Why does Pytorch claim my input has 4 channels?

I was trying to train an SRGAN-model on my dataset of text images. Those are 100 160x30 .png files.

Here is the model: https://github.com/leftthomas/SRGAN/blob/master/model.py
(I didn’t change anything apart from the path to my dataset)

I set the crop_size to 24, the upscale to 2 and start the training, but then the following error occurs:

RuntimeError: Given groups=1, weight of size [64, 3, 9, 9], expected input[64, 4, 12, 12] to have 3 channels, but got 4 channels instead

I am sure that all of my images have 3 channels, which is confirmed by img.shape.

Nevertheless, I am stuck and,honestly, I have no idea where exactly this fourth channel might be.

Can you please help me figure out what is wrong. I have googled similar discussions, but the most frequent piece of advice there is to make sure the input is not rgba, which in my case is not applicable.


I guess the 4. channel might be the alpha channel (in some images).
If you are using a custom Dataset, you could easily check if and slice the input image if necessary.

Thanks for answering. I have checked that several times. None of my images have the alpha channel. This is what makes me wonder…

You could try to iterate once over the data loader and check the size of the inputs, just to be sure?

This might help you locate the error more precisely (e.g. if all images have 4 channels, or if they have 3 channels up to this point and are modified later on…)

Hi again,

I had the same issue after loading all graphs direct from seaborn. I follow the face landmarks tutorial and your tips on how to load the data into the data loader. I successfully load the data, saw the images ( so they were there), but then to my surprise

0 torch.Size([4, 224, 224])
1 torch.Size([4, 224, 224])

So i follow another topic you had on how to fix this then i used the code below:

data_transforms = transforms.Compose([
transforms.Normalize(mean=[0.485, 0.456, 0.406],
                     std=[0.229, 0.224, 0.225] )])

transformed_dataset = FaceLandmarksDataset(csv_file='metadata.csv',
                                       transform = data_transforms )

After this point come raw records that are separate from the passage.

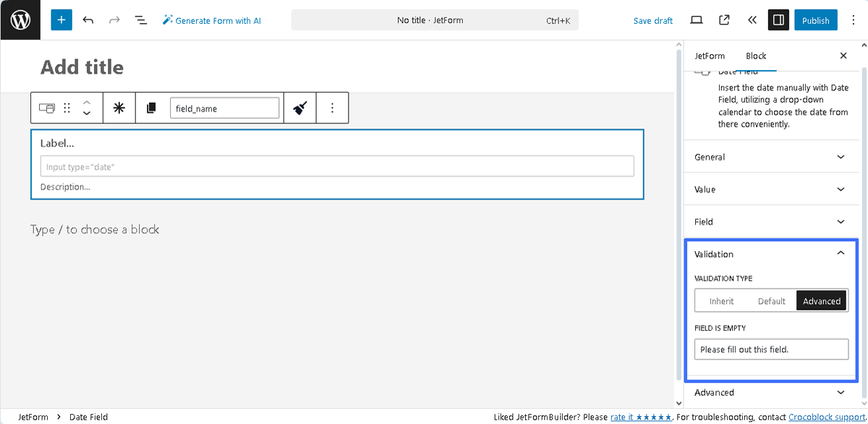Expand the Advanced section
868x424 pixels.
pyautogui.click(x=770, y=392)
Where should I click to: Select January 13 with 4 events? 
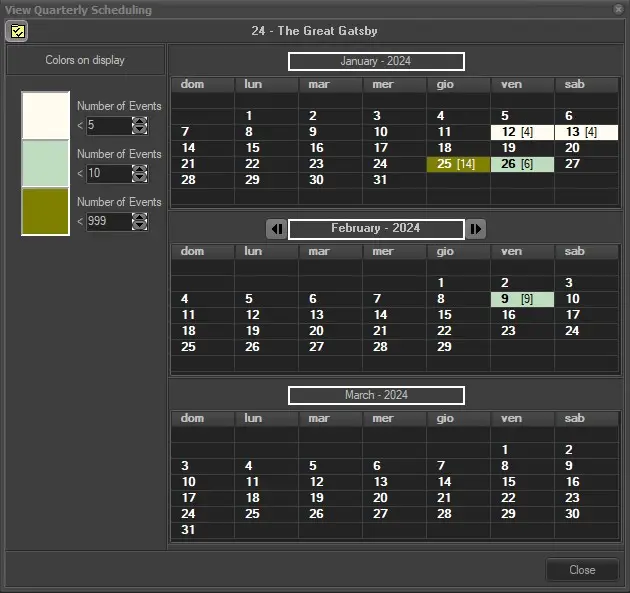pyautogui.click(x=586, y=132)
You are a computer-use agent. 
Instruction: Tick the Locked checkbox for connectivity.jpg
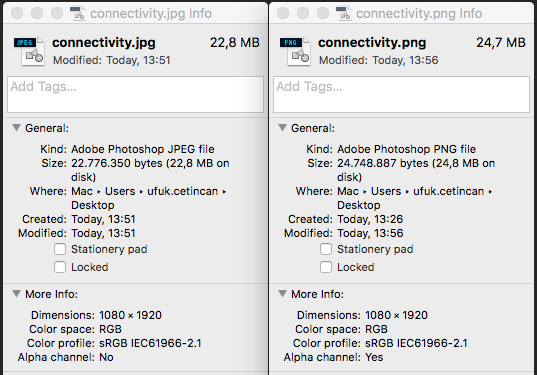coord(60,267)
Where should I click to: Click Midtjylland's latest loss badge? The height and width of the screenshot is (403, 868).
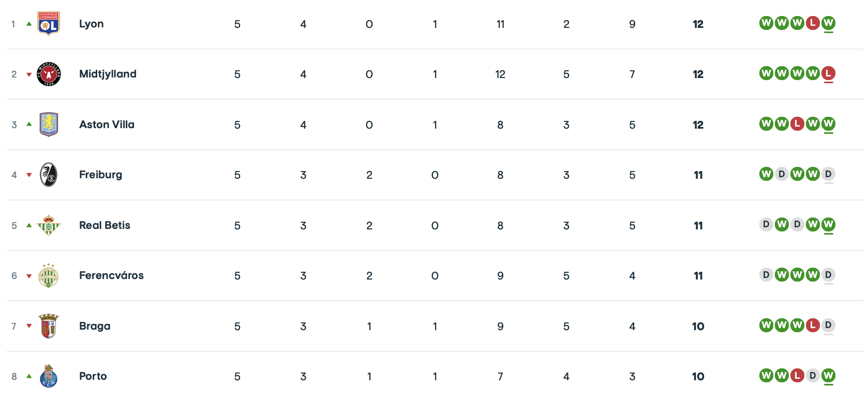click(x=828, y=73)
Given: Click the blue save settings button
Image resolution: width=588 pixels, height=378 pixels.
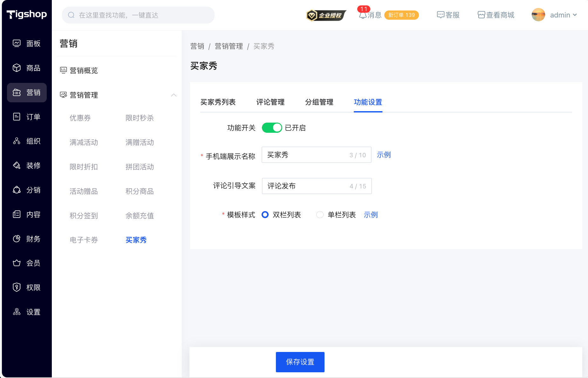Looking at the screenshot, I should 300,362.

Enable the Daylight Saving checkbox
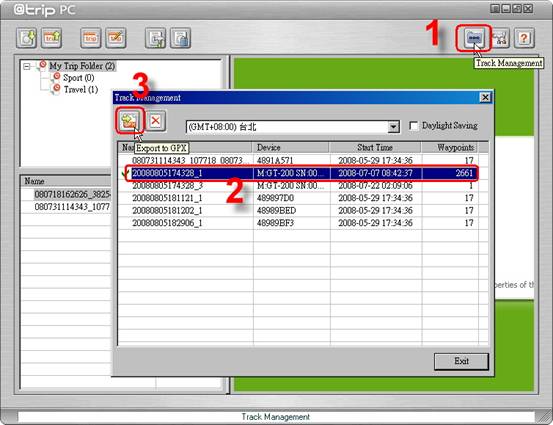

for i in range(len(transformed_dataset)):
    sample = transformed_dataset[i]

    print(i, sample['image'].size())

    if i == 3:

dataloader = DataLoader(transformed_dataset, batch_size=4,
                    shuffle=True, num_workers=4)

And I get the following error:

TypeError: img should be PIL Image. Got <class ‘dict’>

seems that you are following the tutorial that uses skimage.io to read the image which returns a numpy array, or some other object. You will either need to transform the image to PIL or, replace skimage imread with PIL image open, something like:

from PIL import Image
image = Image.open(img_name)
1 Like

It turns out the issue is on the transforms normalise, i was using 3 channels for a 1 channel data. I now manage to easily load, shuffle and reload the data using imageFolder ( Thanks to Patrick ) and some other techniques I picked here in the forum.

Thanks for all the help.